* Data listing
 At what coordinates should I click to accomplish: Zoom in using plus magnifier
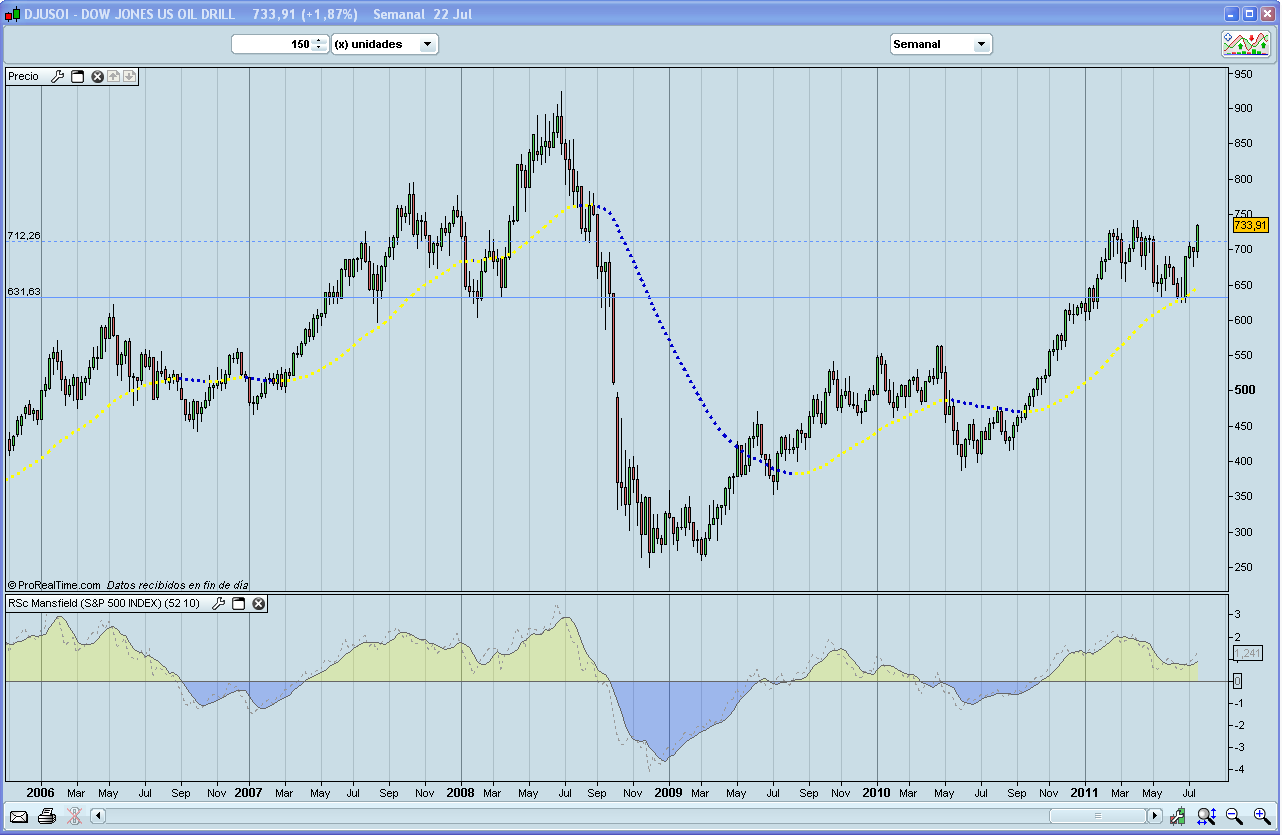(1261, 816)
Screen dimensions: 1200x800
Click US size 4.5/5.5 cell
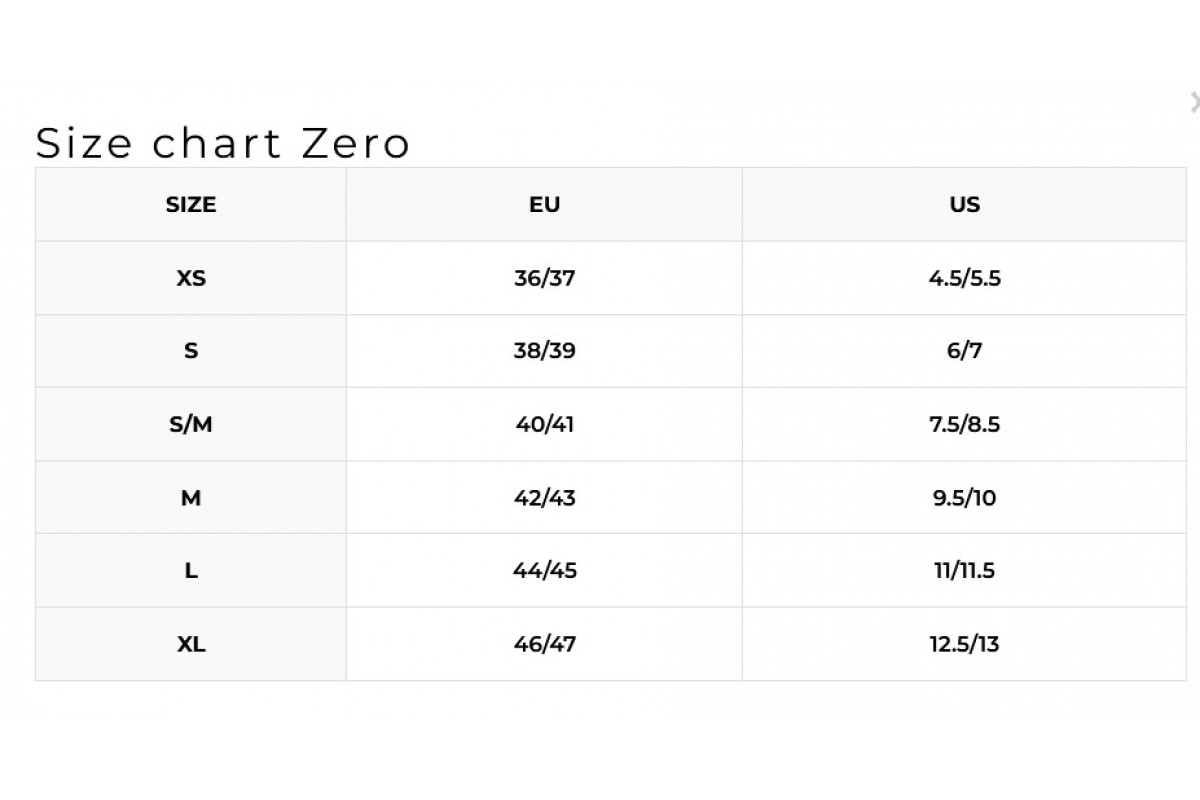click(964, 278)
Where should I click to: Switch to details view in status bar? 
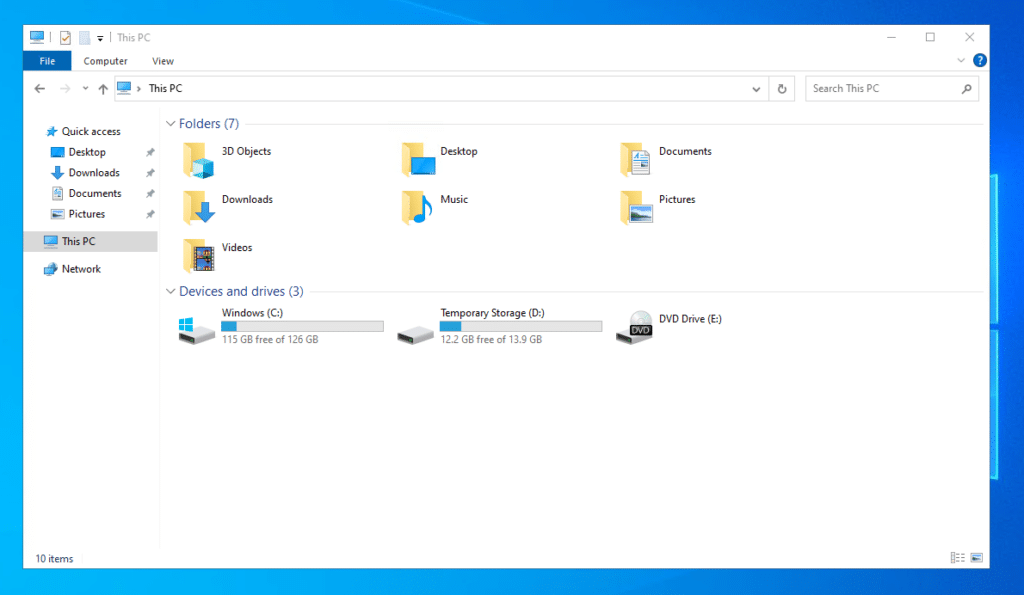point(958,558)
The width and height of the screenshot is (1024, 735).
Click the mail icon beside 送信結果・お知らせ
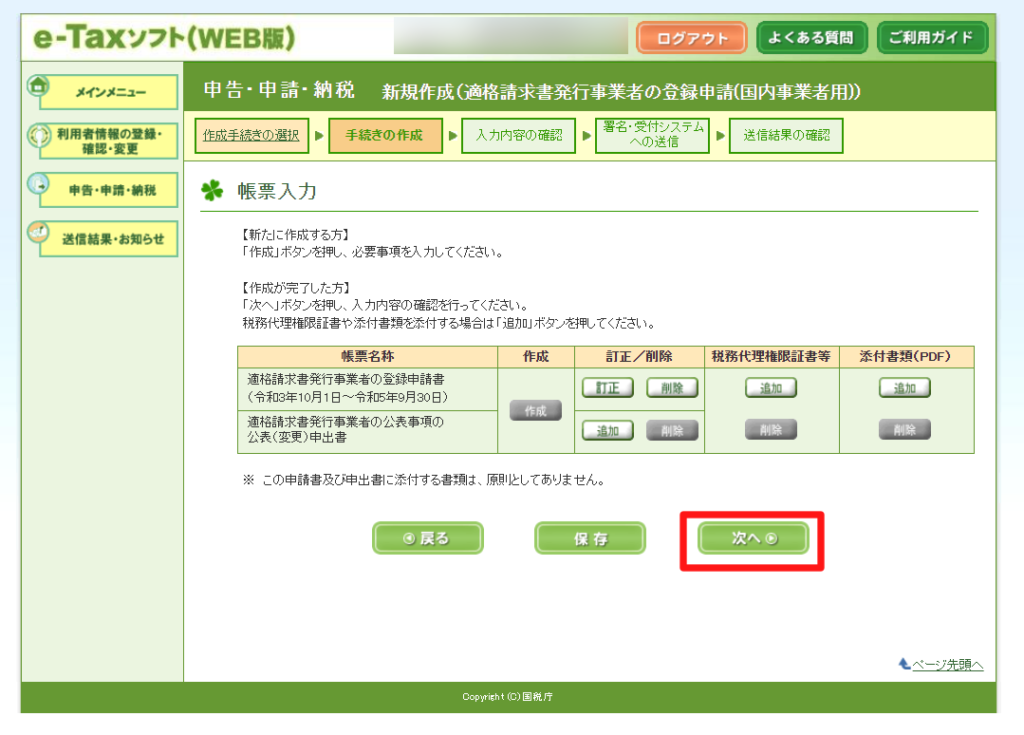38,232
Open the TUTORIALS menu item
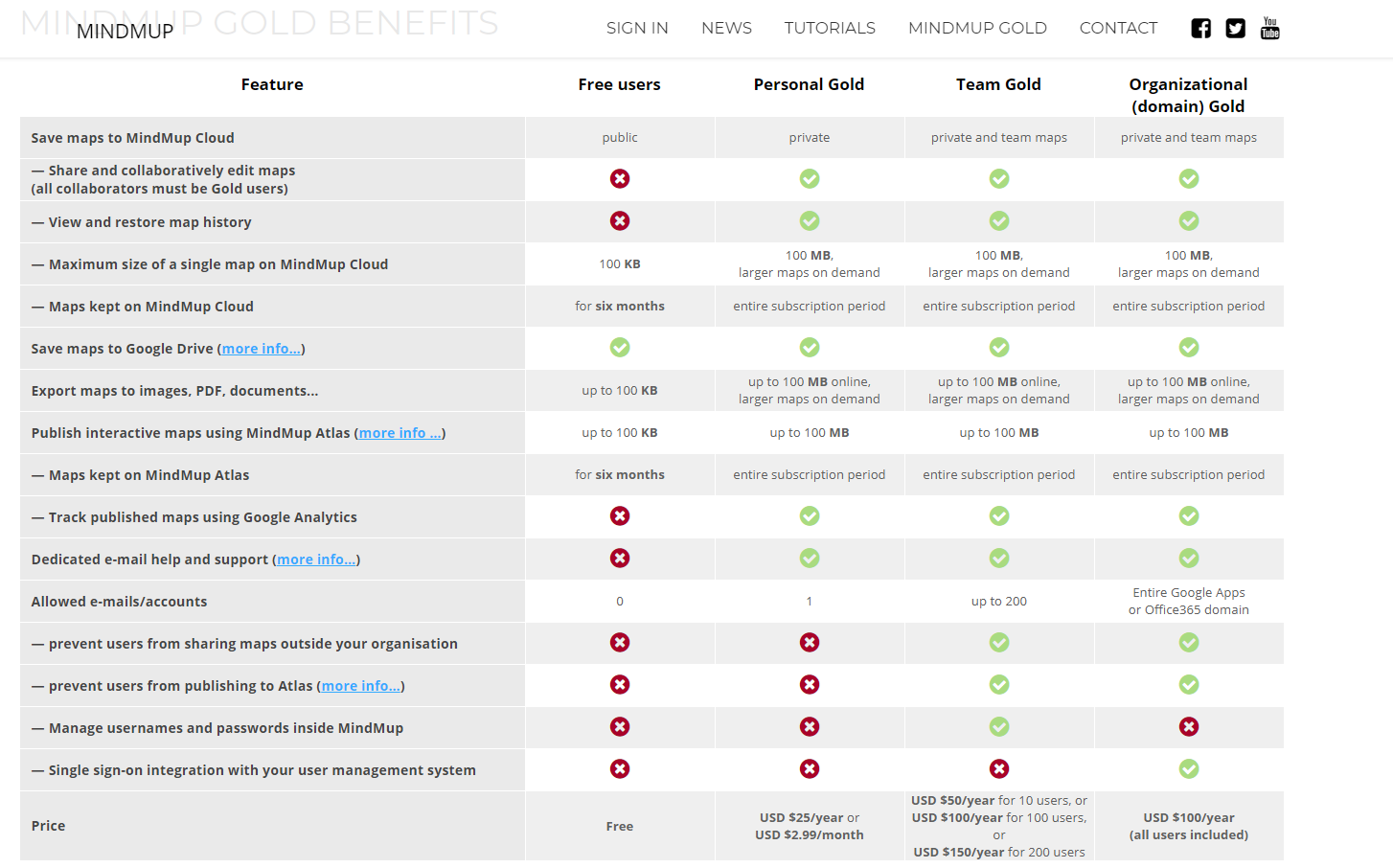The image size is (1393, 868). pos(830,29)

* Exercise objective
The answer must be an exact copy of the entries, with the pictures omitted.

* Result of the task
 At what coordinates should I click to accomplish: Zoom in using plus magnifier
(1261, 816)
Screen dimensions: 1200x800
Click US size 4.5/5.5 cell
click(964, 278)
Where should I click to: Switch to details view in status bar? 
point(958,558)
The width and height of the screenshot is (1024, 735).
Click the mail icon beside 送信結果・お知らせ
38,232
Open the TUTORIALS menu item
The image size is (1393, 868). pos(830,29)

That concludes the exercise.